Migrate between backends with seerflow graph migrate --from <a> --to <b>.

  • UEBA — per-user / per-host behavioural baselines with a configurable warm-up (default 7 days / 50 events) before scoring.
  • Threat intelligence — pull IoCs from TAXII feeds and match them against ingested events with a Bloom-filter matcher tuned for low false-positive rate.
  • pySigma with 63 bundled SigmaHQ rules; add custom directories via detection.sigma_rules_dirs.
  • MITRE ATT&CK tagging on every rule (tactic + technique).
  • Logsource-indexed dispatch keeps throughput high even with thousands of rules.

Outbound channels:

  • Generic webhooks (raw JSON)
  • Slack and Microsoft Teams (formatted)
  • PagerDuty Events API v2
  • Dedup window (default 15 min) on the alert dedup key

Bundled with the wheel — no separate uvicorn process needed:

  • React SPA on http://127.0.0.1:8080/
  • REST API on http://127.0.0.1:8080/api/v1/
  • WebSocket live stream on ws://127.0.0.1:8080/api/v1/ws

The CLI’s seerflow start boots receivers, the detection engines, the correlation engine, and the FastAPI dashboard in the same process.

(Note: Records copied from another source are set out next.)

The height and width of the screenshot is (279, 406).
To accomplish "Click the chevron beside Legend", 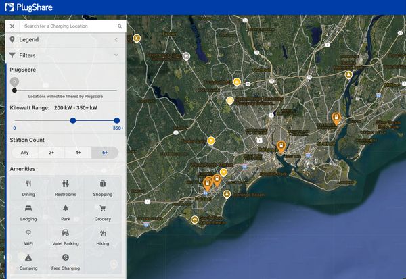I will [116, 40].
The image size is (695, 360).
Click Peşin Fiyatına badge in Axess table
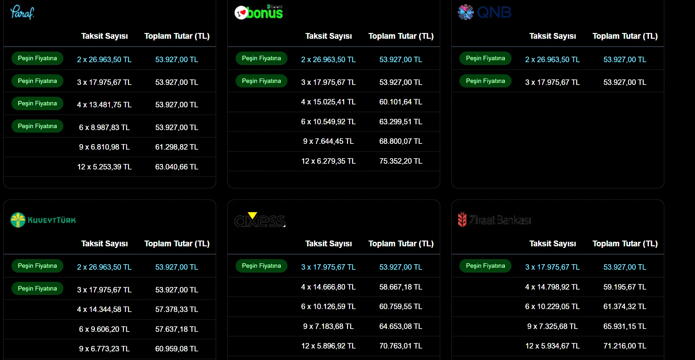(x=262, y=266)
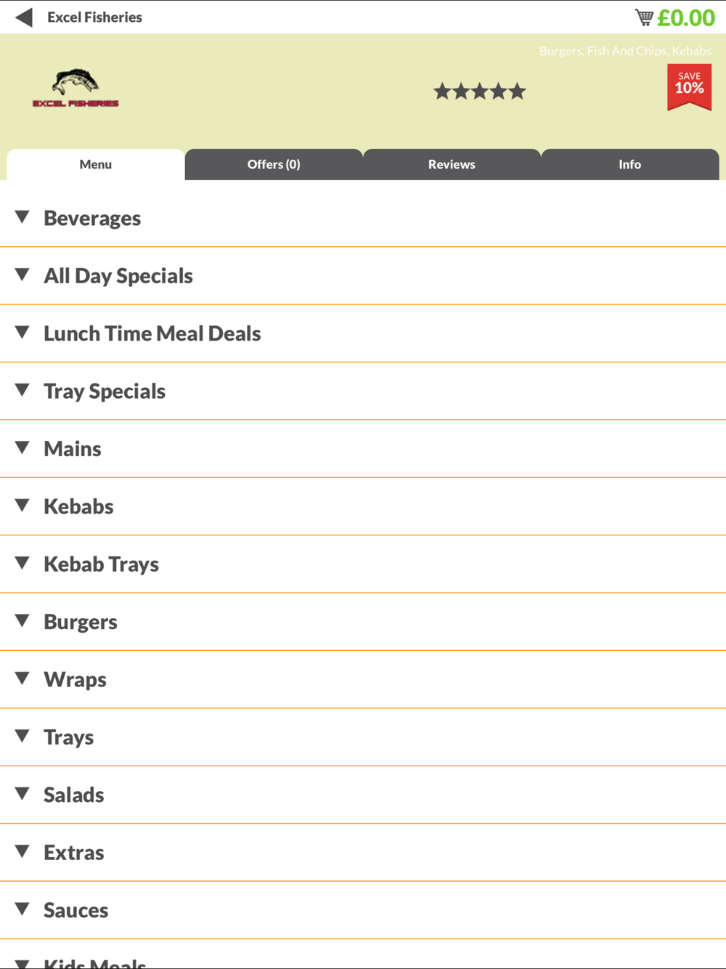726x969 pixels.
Task: Open the shopping cart icon
Action: (644, 17)
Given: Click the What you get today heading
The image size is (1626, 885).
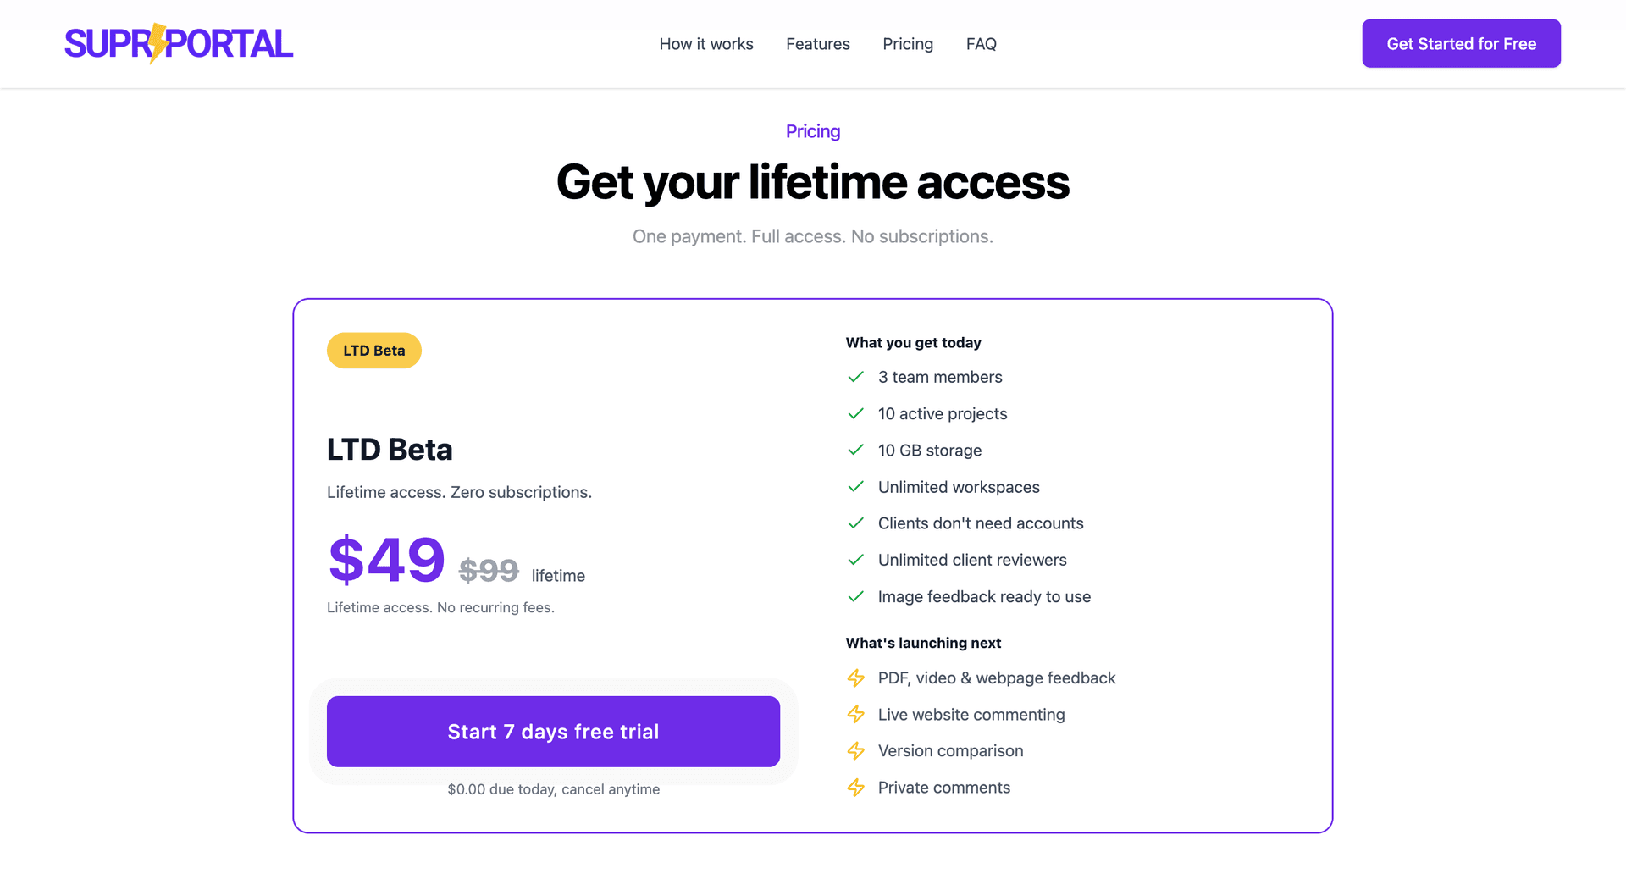Looking at the screenshot, I should 913,342.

The core SeerflowEvent is a frozen msgspec.Struct that unifies four log schema standards:

  • OpenTelemetry LogRecord (ns timestamps, trace context, severity 1-24)
  • Elastic Common Schema (event.kind / category / type / outcome)
  • OCSF (numeric taxonomy: category_uid / class_uid / type_uid)
  • Sigma (logsource.category / product / service)

Key fields: dual timestamps (event vs observed), Drain3 template metadata, entity references, MITRE ATT&CK mapping, risk and anomaly scores.

Protocol-based interfaces — backend switchable via one config line. See the Storage page for SQLite vs PostgreSQL details and the schema layout.

ProtocolMethodsPurpose
LogStorewrite_events, query_events, search_textEvent persistence + FTS
AlertStorewrite_alert, query_alerts, update_feedbackAlert management + analyst feedback
ModelStoresave_state, load_stateML model checkpoints across restarts
EntityStoreget_timeline, get_relatedEntity exploration

Backends: SQLite (zero-config default, WAL + FTS5) and PostgreSQL (asyncpg pool, production scale).